5th Leader of the Opposition
- In office 8 June 1962 – 21 August 1964
- Preceded by: I.I. Chundrigar
- Succeeded by: Nurul Amin

3rd Chief Minister of the North-West Frontier Province
- In office 19 July 1955 – 14 October 1955
- Preceded by: Sardar Abdur Rashid Khan
- Succeeded by: Mufti Mahmud (1972)

Chief Commissioner of Baluchistan
- In office 8 November 1954 – 19 July 1955
- Preceded by: Qurban Ali Khan
- Succeeded by: R.A.F. Hyride

2nd Minister of Communications
- In office 10 September 1949 – 24 October 1954
- Prime Minister: Liaquat Ali Khan Khwaja Nizamuddin Mohammad Ali Bogra
- Preceded by: Abdur Rab Nishtar
- Succeeded by: Khan Abdul Jabbar Khan

Minister of State for Foreign Affairs and Commonwealth Relations
- In office 17 February 1949 – 10 September 1949
- Prime Minister: Liaquat Ali Khan

Member of the National Assembly of Pakistan
- In office 8 June 1962 – 7 June 1965
- Constituency: NW-12 (Hazara- I)

Member of the Constituent Assembly of Pakistan
- In office 10 August 1947 – 24 October 1954
- Constituency: Hazara District

Personal details
- Born: 8 July 1908 Rehana village, Haripur District, North-West Frontier Province British India
- Died: 31 December 1975 (aged 67) Abbottabad, North-West Frontier Province, Pakistan
- Alma mater: Aligarh Muslim University (LLB)
- Occupation: Politician

= Sardar Bahadur Khan =

Pakistani politician

Sardar Bahadur Khan (سردار بہادر خان; 8 July 1908 – 31 December 1975) was a Pakistani politician. He was the 9th Chief Minister of the Khyber-Pakhtunkhwa (then called Northwest Frontier Province).

== Personal life ==
He was the son of Risaldar Major Mir Dad Khan and the brother of former President of Pakistan Ayub Khan. He was born in the village of Rehana which is located in the Haripur District of the Khyber Pakhtunkhwa province. He belonged to a Hindko-speaking Tarin family.

He received his LLB Degree from Aligarh Muslim University.

== Political career==
A member of the Muslim League in the province, he was elected to the NWFP Legislative Assembly from the Haripur Central constituency in a by-election in the winter of 1939. He became Speaker of the Assembly in 1942.

He was re-elected in the 1946 election.
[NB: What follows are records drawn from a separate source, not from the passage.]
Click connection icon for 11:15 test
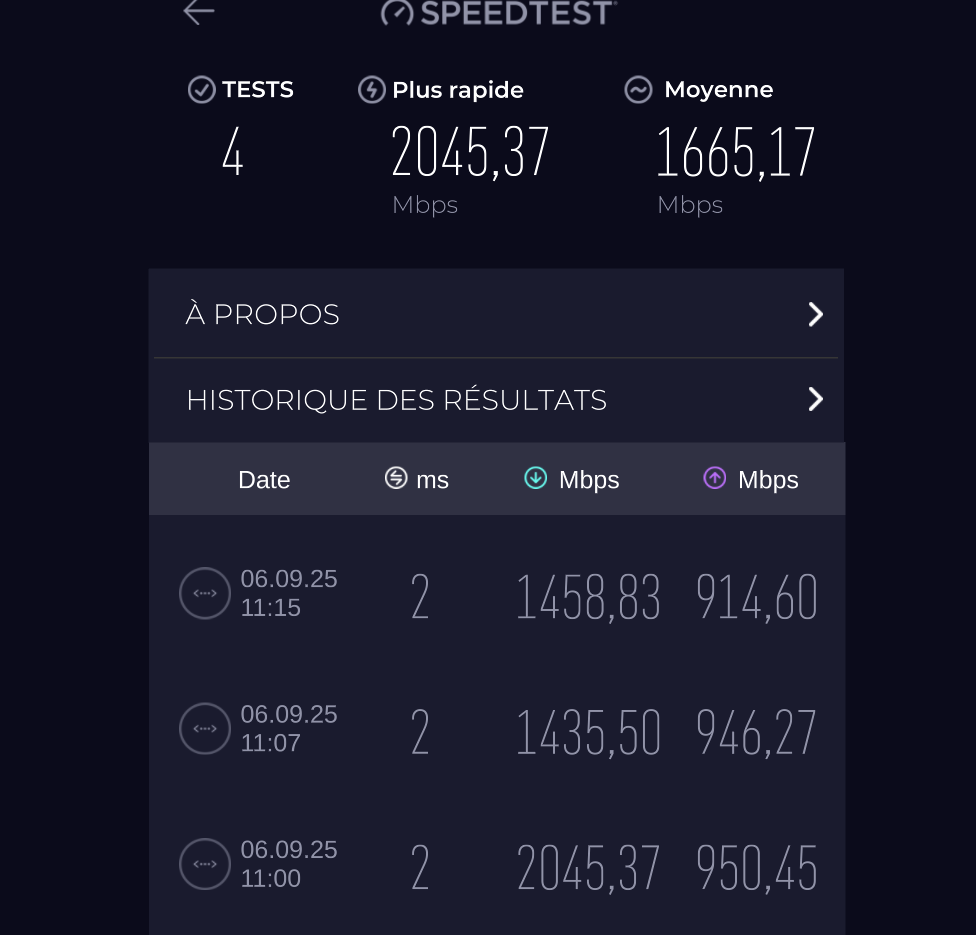 click(x=205, y=593)
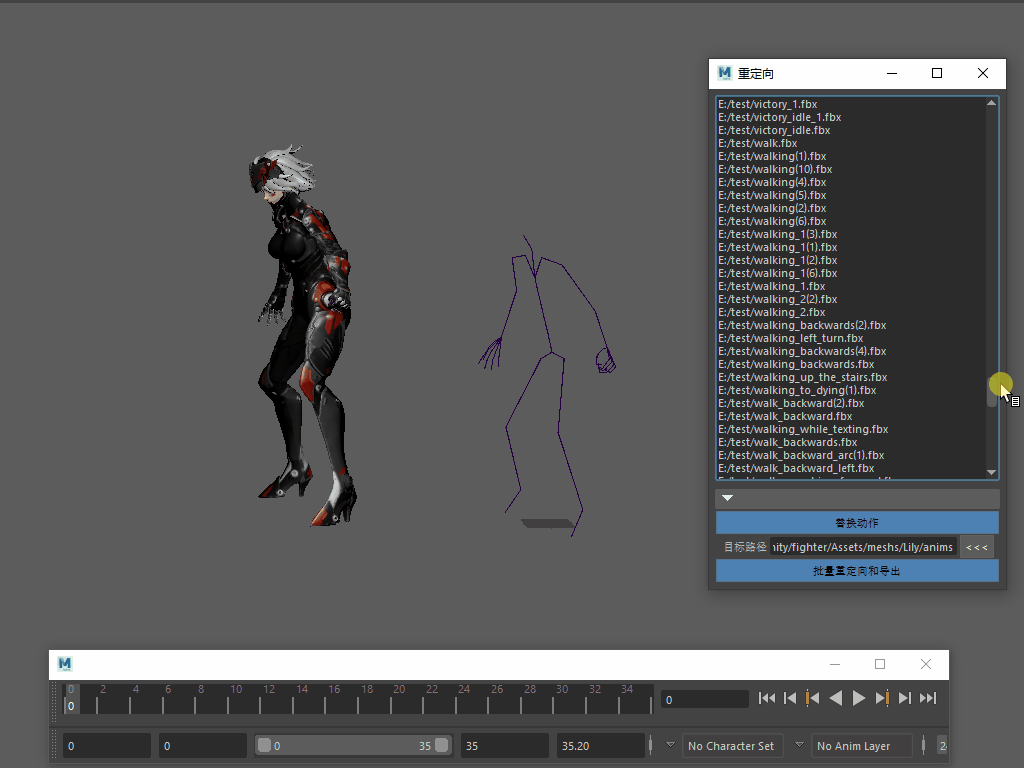Play animation backwards
The height and width of the screenshot is (768, 1024).
point(836,698)
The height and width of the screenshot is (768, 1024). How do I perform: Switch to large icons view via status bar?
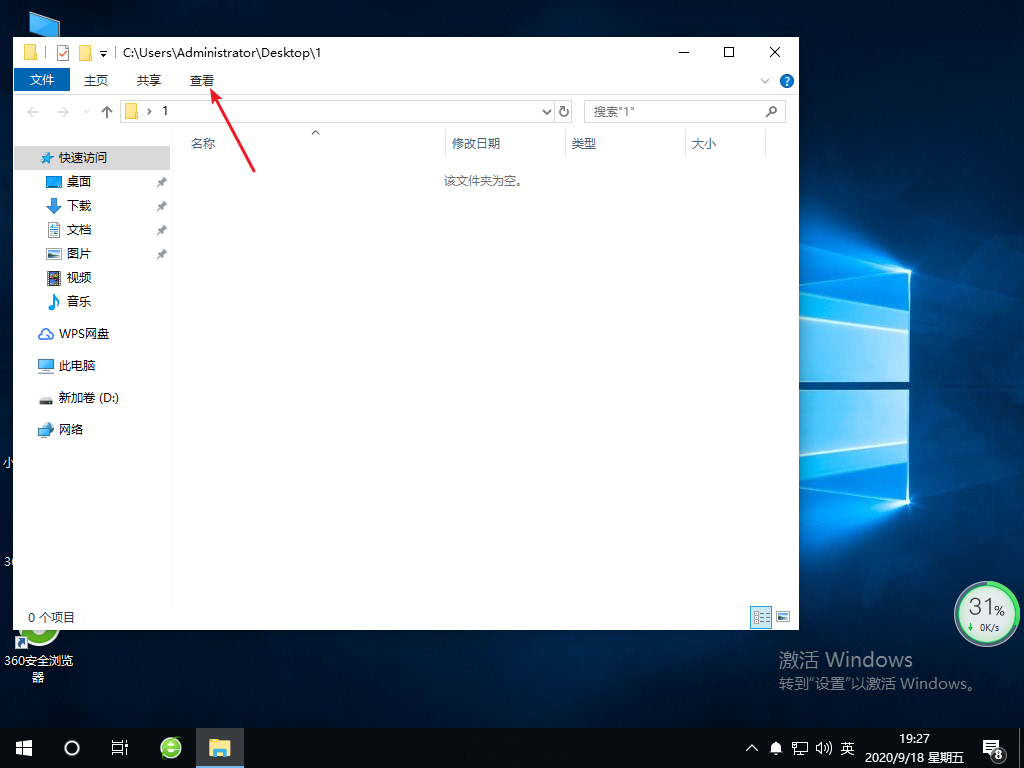pyautogui.click(x=784, y=617)
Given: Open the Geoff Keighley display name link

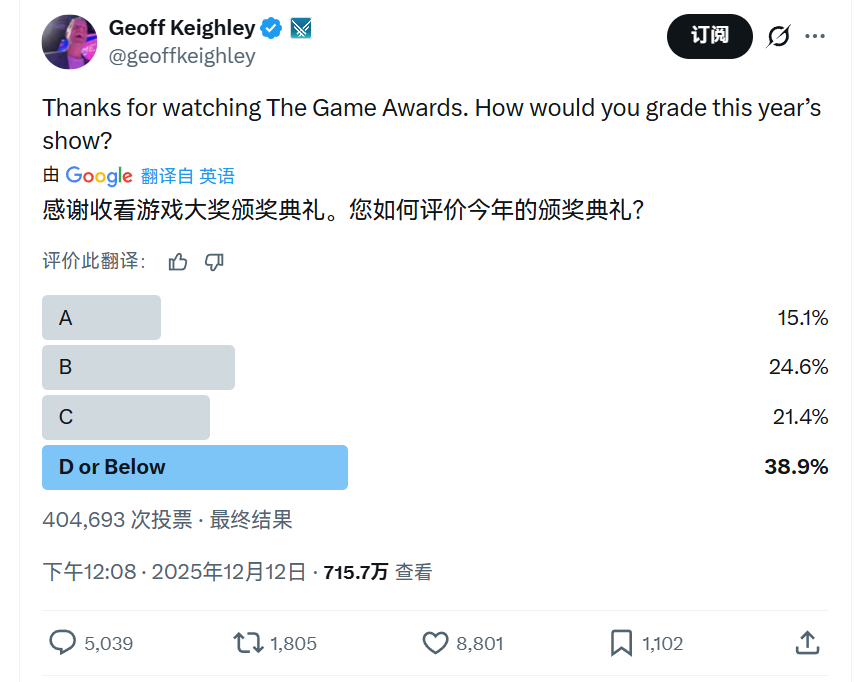Looking at the screenshot, I should [x=181, y=28].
Khan later served as Minister of State for Foreign Affairs, Commonwealth Relations and Communications in the government of Prime Minister Liaquat Ali Khan (Muslim League) from 17 February – 10 September 1949 when he was promoted to full Cabinet Minister.
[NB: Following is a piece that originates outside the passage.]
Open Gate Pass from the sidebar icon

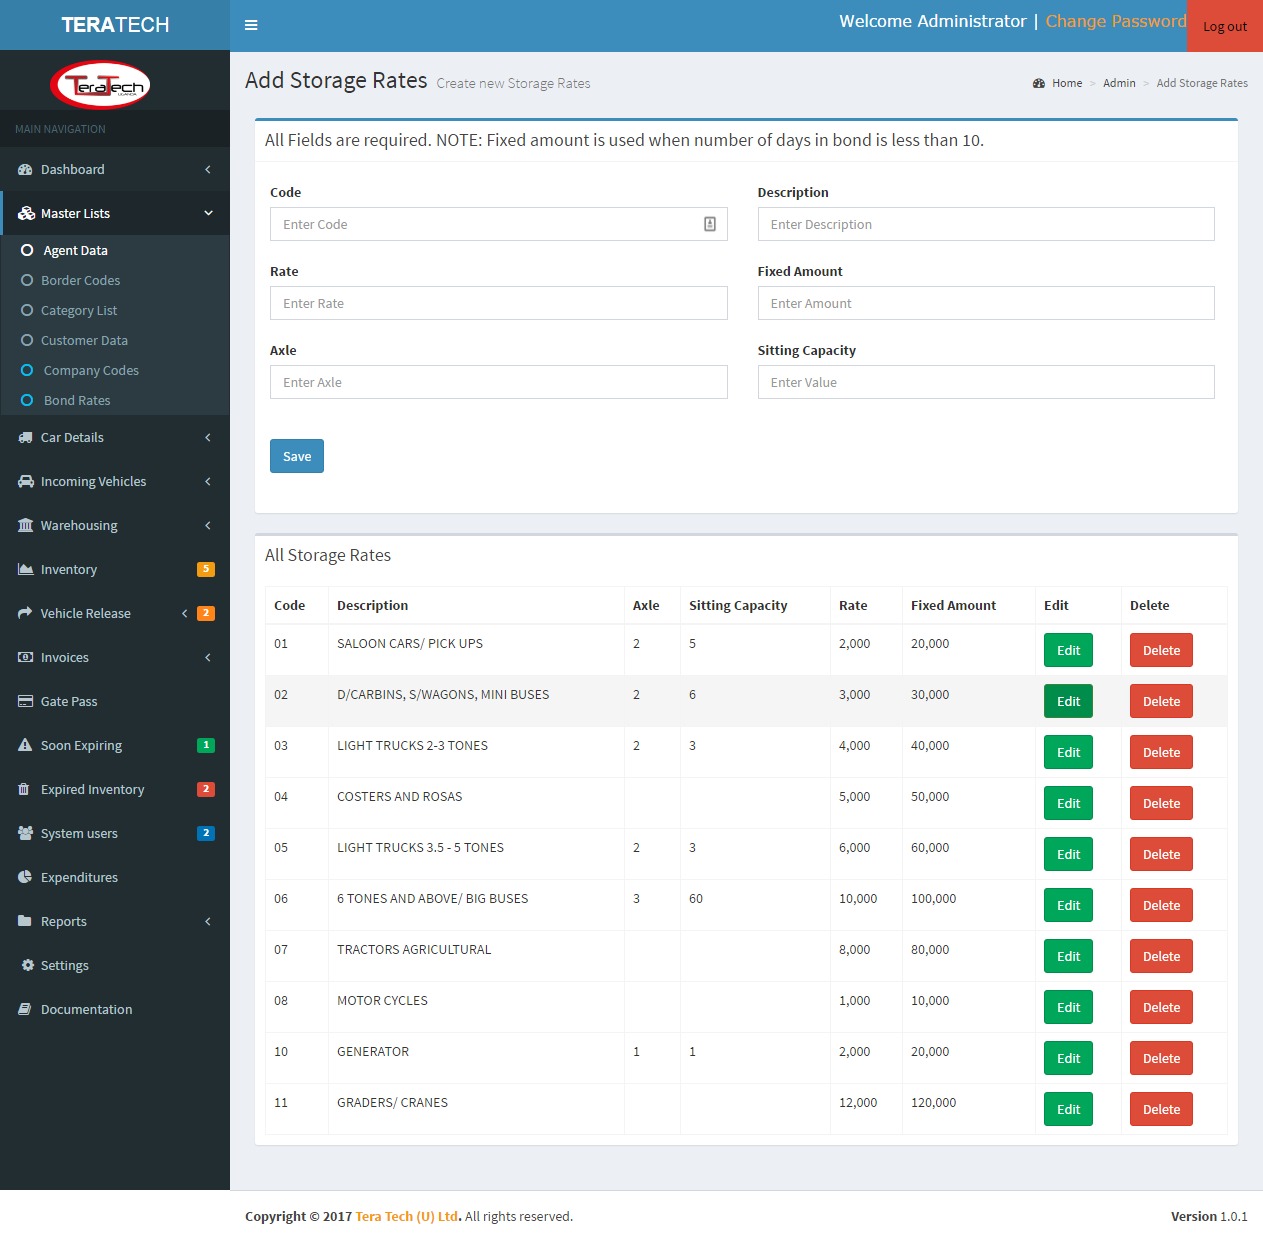24,701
He served as Minister for Communications in the cabinets of multiple Prime Ministers: Liaquat Ali Khan from 10 September 1949 – 19 October 1951, Khawaja Nazimuddin from 24 October 1951 – 17 April 1953 and Muhammad Ali Bogra from 17 April 1953 – 24 October 1954. He held the additional portfolio of Health and Works from 10 September 1949 – 20 September 1949.

Bahadur Khan served as Chief Commissioner of Baluchistan from 8 November 1954 – 19 July 1955.

After the 1962 elections, he became Leader of the Opposition in the National Assembly of Pakistan during the government of President Field Marshal Muhammad Ayub Khan.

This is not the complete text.